- [Fragmento]:
━━━━━━━━━━━━━━━━━━━━

Un artículo de José Augusto García Navarro,
Presidente de la Sociedad Española de Geriatría y Gerontología (SEEG)

El pasado 3 de marzo falleció la primera persona afectada por coronavirus en Madrid: una mujer de 99 años, ingresada en el Servicio de Geriatría del Hospital Gregorio Marañón, que vivía en una residencia de mayores. Es éste un hecho que ha acabado convirtiéndose en muy importante. Porque reúne de forma gráfica tres detalles que no hay que olvidar: el culpable es el coronavirus, afecta más a personas mayores muy vulnerables (especialmente a las personas ingresadas en residencias) y no se ha negado la atención hospitalaria de alto nivel a ningún anciano vulnerable si se consideraba necesario.

Conviene recordar que aún no tenemos tratamiento curativo para esta enfermedad, por lo que sólo podíamos dar tratamiento de soporte y esperar que el paciente venciera la enfermedad, o bien tratamiento paliativo para personas en fase de final de vida. En el ejercicio habitual de la medicina y más en el tratamiento de personas mayores, siempre se han considerado todas las circunstancias individuales de cada paciente para tomar las decisiones más adecuadas sobre cómo y dónde atenderle. Por ejemplo, para una misma lesión coronaria en un paciente puede estar indicada la cirugía, en otro la colocación de un «stent» y en otro un tratamiento paliativo.

━━━━━━━━━━━━━━━━━━━━

- [Filas facilitadas]:

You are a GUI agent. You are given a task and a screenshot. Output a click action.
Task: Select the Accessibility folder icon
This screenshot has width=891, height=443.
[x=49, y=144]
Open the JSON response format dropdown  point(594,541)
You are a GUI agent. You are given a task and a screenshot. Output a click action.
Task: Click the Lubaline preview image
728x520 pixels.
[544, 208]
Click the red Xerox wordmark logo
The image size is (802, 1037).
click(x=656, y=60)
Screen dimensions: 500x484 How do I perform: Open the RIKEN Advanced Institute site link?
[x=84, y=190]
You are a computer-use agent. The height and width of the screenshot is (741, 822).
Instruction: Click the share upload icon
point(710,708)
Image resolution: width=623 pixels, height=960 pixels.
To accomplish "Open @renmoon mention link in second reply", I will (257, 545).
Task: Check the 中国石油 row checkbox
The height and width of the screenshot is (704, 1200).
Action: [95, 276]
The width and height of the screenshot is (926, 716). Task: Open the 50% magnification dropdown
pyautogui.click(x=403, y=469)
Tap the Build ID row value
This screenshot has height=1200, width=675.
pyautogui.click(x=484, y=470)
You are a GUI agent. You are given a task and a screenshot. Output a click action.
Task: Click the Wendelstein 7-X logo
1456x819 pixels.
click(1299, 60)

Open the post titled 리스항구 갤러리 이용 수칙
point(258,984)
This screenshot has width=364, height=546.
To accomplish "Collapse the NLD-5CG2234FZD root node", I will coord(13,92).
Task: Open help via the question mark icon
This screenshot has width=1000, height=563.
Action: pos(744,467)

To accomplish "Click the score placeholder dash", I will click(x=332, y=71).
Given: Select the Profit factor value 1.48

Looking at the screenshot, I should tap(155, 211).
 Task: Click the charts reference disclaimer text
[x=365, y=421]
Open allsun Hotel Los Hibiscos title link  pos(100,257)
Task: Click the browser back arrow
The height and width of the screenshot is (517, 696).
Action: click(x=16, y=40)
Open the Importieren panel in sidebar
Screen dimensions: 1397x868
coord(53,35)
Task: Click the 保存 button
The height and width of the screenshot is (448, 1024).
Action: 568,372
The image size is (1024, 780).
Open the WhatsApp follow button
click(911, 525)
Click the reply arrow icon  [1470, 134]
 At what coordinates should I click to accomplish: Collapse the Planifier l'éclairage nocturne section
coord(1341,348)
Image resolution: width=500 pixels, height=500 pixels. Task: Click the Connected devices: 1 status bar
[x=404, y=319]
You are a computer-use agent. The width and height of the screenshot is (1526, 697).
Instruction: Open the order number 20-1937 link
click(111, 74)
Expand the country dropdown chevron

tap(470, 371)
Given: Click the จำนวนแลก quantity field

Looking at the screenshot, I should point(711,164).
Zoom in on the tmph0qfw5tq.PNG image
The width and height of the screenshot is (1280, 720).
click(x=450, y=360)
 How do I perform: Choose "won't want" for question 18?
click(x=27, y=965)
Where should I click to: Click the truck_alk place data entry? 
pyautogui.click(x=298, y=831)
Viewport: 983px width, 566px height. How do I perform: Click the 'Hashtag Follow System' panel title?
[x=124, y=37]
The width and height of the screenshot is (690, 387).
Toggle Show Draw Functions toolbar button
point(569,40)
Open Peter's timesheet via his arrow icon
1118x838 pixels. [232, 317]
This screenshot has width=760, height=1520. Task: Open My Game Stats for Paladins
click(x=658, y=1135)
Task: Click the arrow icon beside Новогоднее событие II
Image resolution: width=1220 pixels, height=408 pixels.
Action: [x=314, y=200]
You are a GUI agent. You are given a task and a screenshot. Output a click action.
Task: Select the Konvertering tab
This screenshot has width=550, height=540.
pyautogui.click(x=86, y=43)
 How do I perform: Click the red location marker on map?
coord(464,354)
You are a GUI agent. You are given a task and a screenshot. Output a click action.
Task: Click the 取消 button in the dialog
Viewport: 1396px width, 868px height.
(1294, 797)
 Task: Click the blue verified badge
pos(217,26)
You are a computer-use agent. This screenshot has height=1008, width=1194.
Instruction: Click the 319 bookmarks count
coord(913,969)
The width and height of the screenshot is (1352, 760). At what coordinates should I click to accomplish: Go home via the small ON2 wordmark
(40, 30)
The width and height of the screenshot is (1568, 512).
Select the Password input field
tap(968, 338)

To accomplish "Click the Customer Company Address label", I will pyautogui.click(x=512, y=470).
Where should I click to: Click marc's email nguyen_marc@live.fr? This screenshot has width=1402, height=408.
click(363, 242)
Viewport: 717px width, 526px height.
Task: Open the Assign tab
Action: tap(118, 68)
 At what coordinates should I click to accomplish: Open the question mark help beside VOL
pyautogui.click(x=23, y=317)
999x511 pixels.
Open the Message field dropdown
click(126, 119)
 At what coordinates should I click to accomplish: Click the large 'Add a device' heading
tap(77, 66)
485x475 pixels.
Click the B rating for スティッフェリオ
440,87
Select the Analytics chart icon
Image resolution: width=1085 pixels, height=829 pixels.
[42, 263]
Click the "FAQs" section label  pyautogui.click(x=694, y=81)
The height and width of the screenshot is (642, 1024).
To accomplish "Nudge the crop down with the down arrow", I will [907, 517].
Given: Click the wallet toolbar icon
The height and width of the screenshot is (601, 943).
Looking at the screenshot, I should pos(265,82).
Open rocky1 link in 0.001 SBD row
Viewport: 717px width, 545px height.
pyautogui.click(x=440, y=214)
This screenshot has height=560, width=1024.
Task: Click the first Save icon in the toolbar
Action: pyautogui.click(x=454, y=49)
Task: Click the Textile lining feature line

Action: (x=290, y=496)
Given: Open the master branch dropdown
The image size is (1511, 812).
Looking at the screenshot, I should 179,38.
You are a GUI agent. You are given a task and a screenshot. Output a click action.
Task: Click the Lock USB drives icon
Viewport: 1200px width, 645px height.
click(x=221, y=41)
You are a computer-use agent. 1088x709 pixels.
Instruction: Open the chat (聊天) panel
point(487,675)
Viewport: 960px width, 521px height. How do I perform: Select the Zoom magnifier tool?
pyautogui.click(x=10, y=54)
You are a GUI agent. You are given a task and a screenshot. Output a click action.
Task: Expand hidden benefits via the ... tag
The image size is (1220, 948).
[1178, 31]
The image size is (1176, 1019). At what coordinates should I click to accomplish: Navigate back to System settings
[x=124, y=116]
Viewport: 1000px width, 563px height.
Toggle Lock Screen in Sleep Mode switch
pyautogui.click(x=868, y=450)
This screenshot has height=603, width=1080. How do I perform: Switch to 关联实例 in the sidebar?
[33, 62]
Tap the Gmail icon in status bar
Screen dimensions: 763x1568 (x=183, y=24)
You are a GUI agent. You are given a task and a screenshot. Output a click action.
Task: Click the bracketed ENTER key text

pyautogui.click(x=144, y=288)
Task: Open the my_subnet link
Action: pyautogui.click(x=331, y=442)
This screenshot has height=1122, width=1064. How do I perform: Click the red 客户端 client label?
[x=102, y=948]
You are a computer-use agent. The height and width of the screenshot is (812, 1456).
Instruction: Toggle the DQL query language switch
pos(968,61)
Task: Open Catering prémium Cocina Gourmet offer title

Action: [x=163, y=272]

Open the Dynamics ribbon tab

━━━━━━━━━━━━━━━━━━━━

- [Qué hacer]:
**A)** Responde a estas preguntas sobre el artículo del coronavirus en personas mayores:
(i) ¿Qué edad tenía la primera persona fallecida por coronavirus en Madrid?
(ii) ¿En qué servicio y hospital estaba ingresada?
(iii) A falta de tratamiento curativo, ¿qué dos tipos de tratamiento se podían dar?
**B)** ¿Cómo seguiría el artículo sobre el coronavirus en personas mayores? Escribe su continuación a partir de la última frase.

- [Respuestas]:
**A)**
(i) 99 años.
(ii) En el Servicio de Geriatría del Hospital Gregorio Marañón.
(iii) Tratamiento de soporte, esperando que el paciente venciera la enfermedad, o tratamiento paliativo para personas en fase de final de vida.

**B)**
Tampoco hay que olvidar que las personas más afectadas por esta terrible epidemia en todo el mundo occidental son las personas mayores ingresadas en residencias. Los datos que está recogiendo el International Long term Care Policy Network revelan datos impactantes. De todos los muertos por COVID-19 el porcentaje en residencias de ancianos sobre el total de fallecidos es muy alto en todo el mundo: 82% en Canadá, 51 % en Francia, 58% en Noruega, 49% en Suecia, 40% en Estado Unidos o 30% (sólo confirmados por PCR) en España. Como se puede observar hablamos de países de alto nivel de desarrollo económico y social. La OMS estima que la mitad de las muertes por COVID-19 en Europa se han producido en ancianos ingresados en residencias.

Varios factores han influido en esta elevada mortalidad. Algunos de ellos son inherentes al medio residencial: muchas personas muy mayores, con patologías previas que además están en estrecho contacto entre ellos y con los trabajadores del centro. Y otros que han ocurrido en todo el entorno sanitario: falta de equipos de protección, falta de test diagnósticos y un número elevado de bajas entre los trabajadores en muchas ocasiones difíciles de suplir.

Esto es la primera pista para encontrar al culpable: no nos ha pasado nada diferente al resto del mundo occidental. Esta pandemia ha afectado principalmente a los ancianos ingresados en residencia. Lo ocurrido en España no ha sido diferente a lo ocurrido en nuestro entorno. Y esto no quiere decir adoptar una actitud complaciente sino ponerse rápido en acción para que no nos vuelva a ocurrir.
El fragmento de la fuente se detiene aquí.